= Chop Shop (musician) =

Noise musician Scott Konzelmann

Chop Shop a.k.a. Scott Konzelmann, is a noise musician who has released recordings on Pure, RRRecords, Banned Production, V2_Archief and Generator Sound Art.

Chop Shop creates sound using salvaged materials and speakers to create drones and other sounds specific to the speaker created. Often the speaker features prominently in the packaging as a photo or daguerreotype. Chop Shop is known also for innovative packaging using leather, tar paper, steel plates, etc.

Konzelmann is also part of Generator Sound Art, Inc. in New York City.
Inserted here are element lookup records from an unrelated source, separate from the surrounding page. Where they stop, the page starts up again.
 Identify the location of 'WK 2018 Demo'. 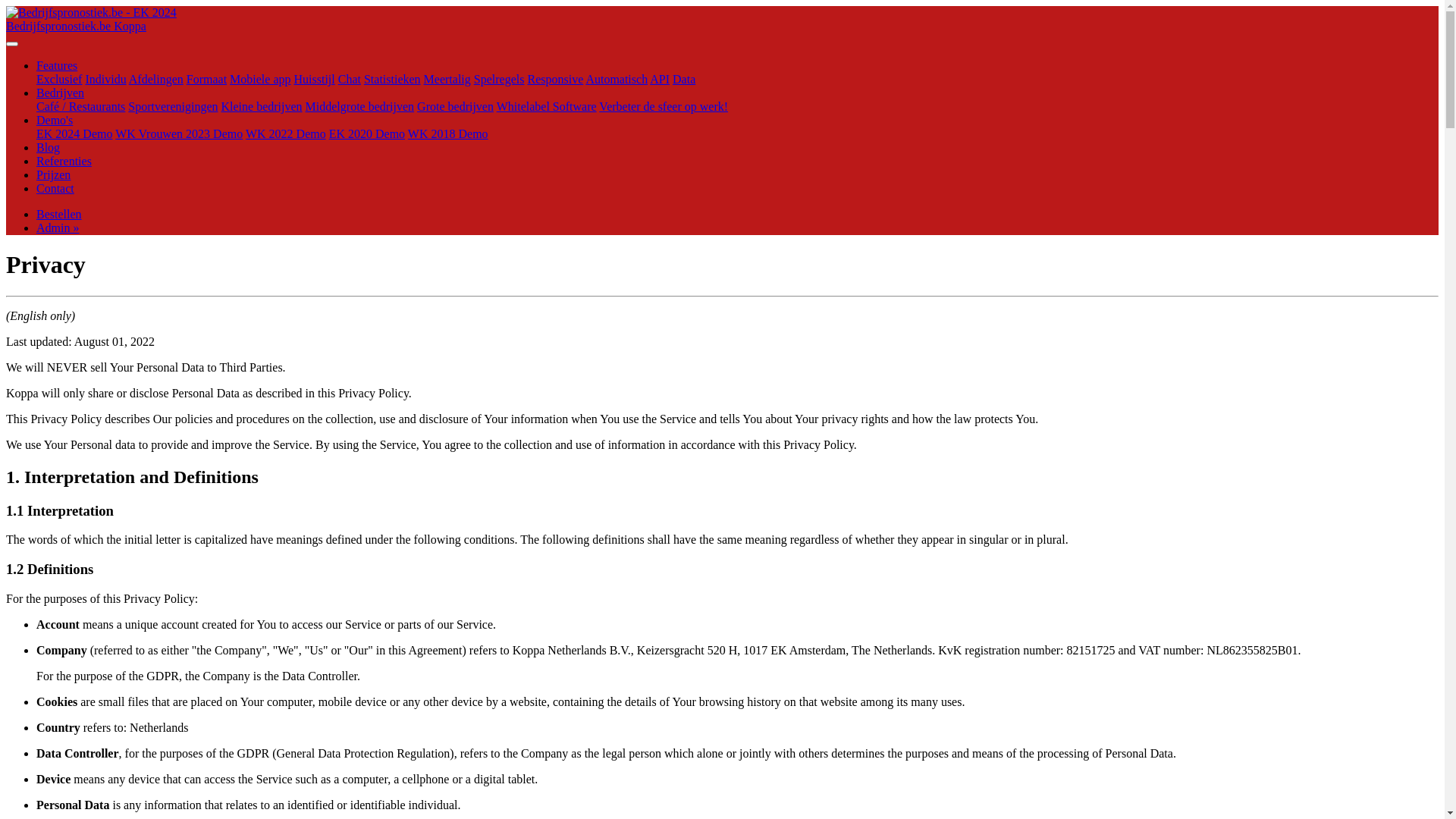
(447, 133).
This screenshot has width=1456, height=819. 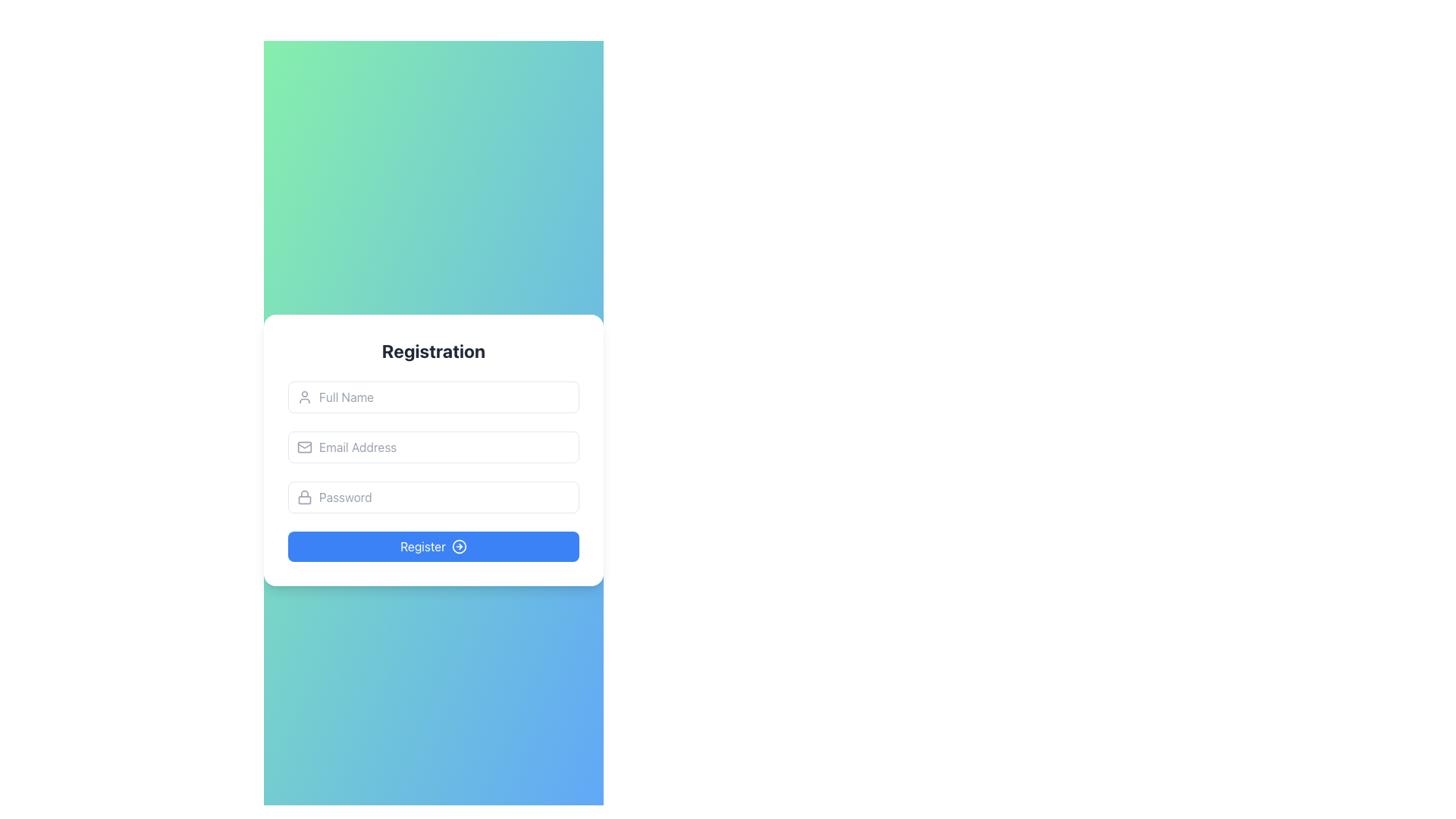 I want to click on the header text label indicating user registration, which is positioned above the input fields in the form, so click(x=432, y=350).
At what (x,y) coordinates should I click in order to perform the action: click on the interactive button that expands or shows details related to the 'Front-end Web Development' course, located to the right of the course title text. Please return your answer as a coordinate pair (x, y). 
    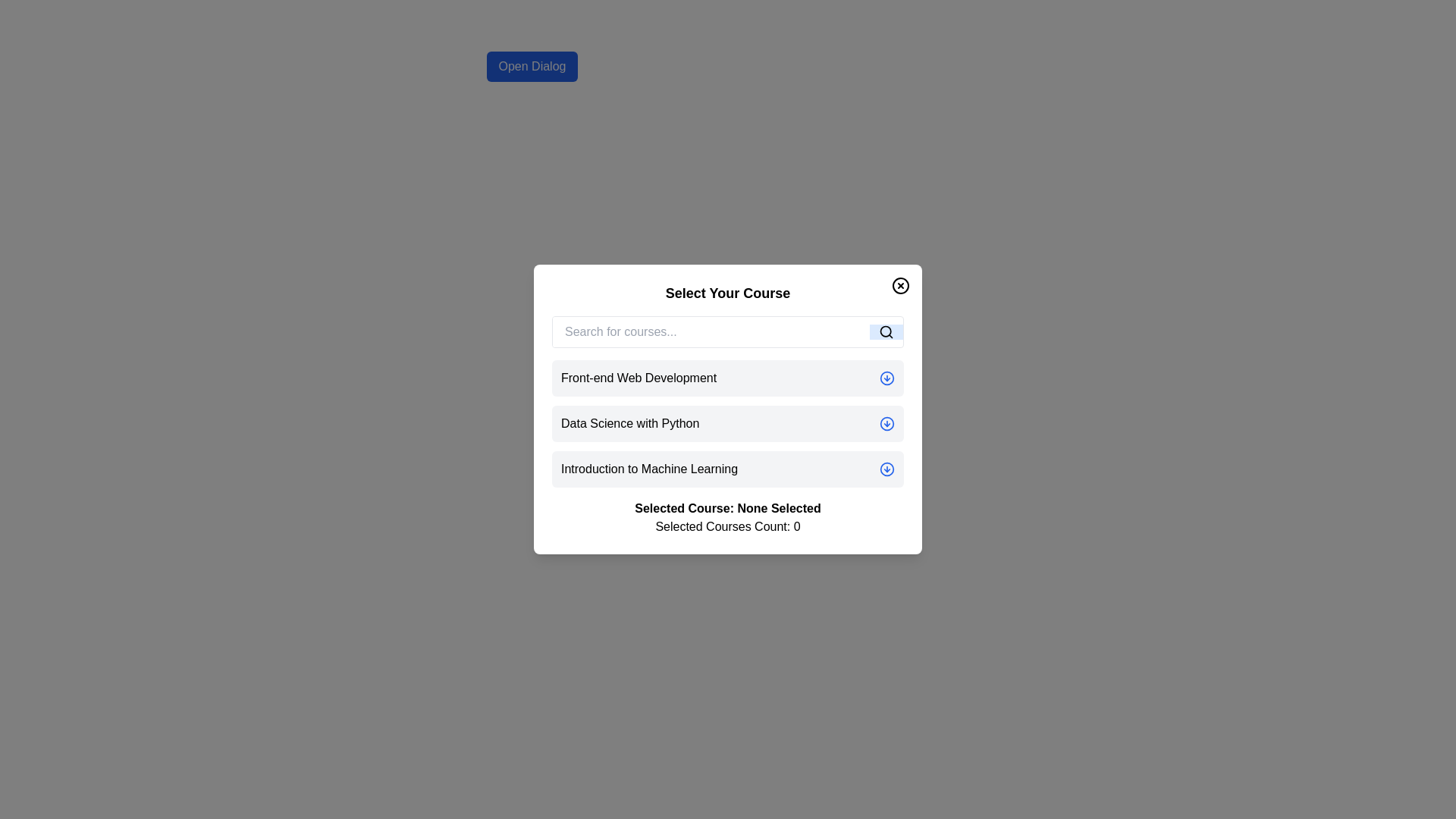
    Looking at the image, I should click on (887, 377).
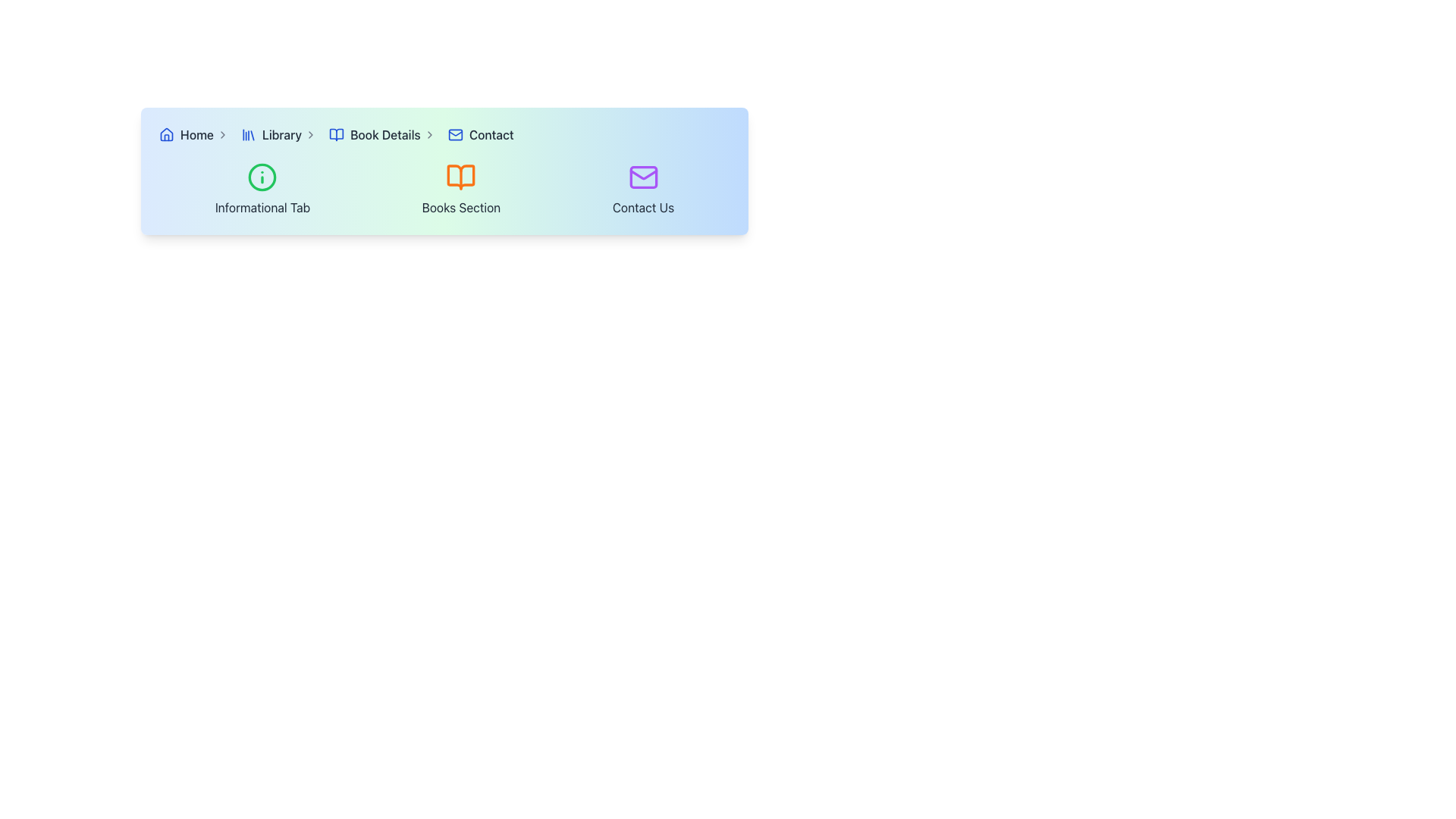 This screenshot has height=819, width=1456. I want to click on the 'Books Section' icon located in the middle of a horizontal layout between a green informational icon and a purple envelope icon, so click(460, 177).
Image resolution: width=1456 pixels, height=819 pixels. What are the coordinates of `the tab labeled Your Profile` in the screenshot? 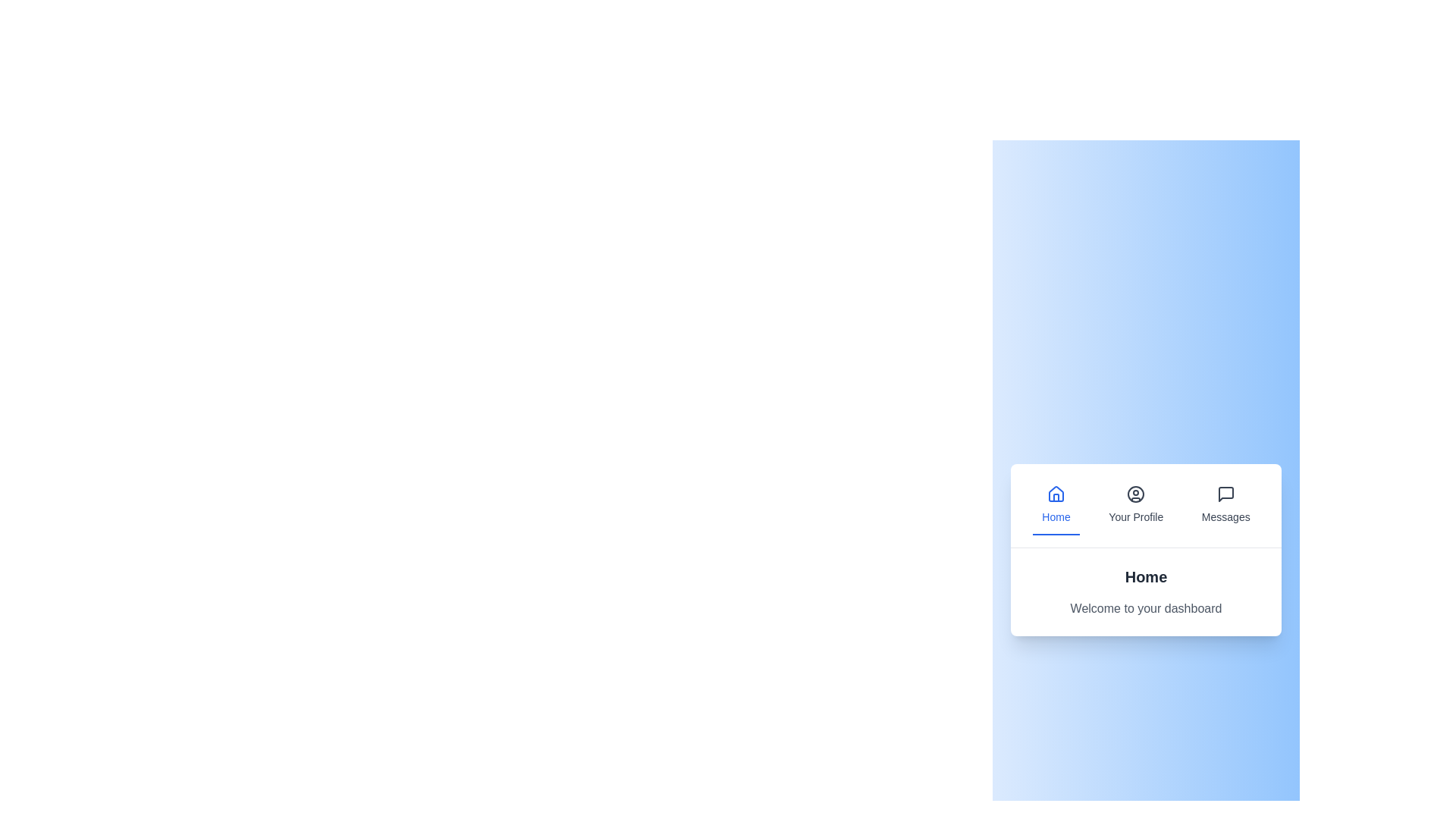 It's located at (1136, 505).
In 2005, Chop Shop was part of the Activating the Medium Festival.

==Discography (selection)==
- Steelplate – 1991 (2 10" EPs bound to 10" square plate of steel) RRRecords.
- Tension Charge Discharge – 1994 (3" CD in metal mesh package) V2_Archief.
- Plays Emil Beaulieau – Red & Buried (5" CD) Pure.
- Smolder – 1998 (3" CD on copper plate wrapped in lead) V2_Archief.
- Discrete Emission (7" record in riveted tar paper (or limited sewn leather) sleeve—one side plays "in," one "out") Banned Production.
- Powerdrunk (5" CD in tar paper sleeve) Banned Production.
- Rusty Hum (3" CD) Banned Production.
- Hello (business card-size CD) Banned Production.
- Kaput (3" CD "packaged in a gauze wrap surgical taped to a sheet of cracked safety glass.") Generator Sound Art.
- Perpetual Tension (Concert for Speaker Constructions) – Live performance April 29, 1994 at Roulette, NYC (5" CDR) Generator Sound Art.
- Breakthrough (5" CDR – "A repackaged edition of the limited 1992 cassette release of the Orgonon field recordings") Generator Sound Art.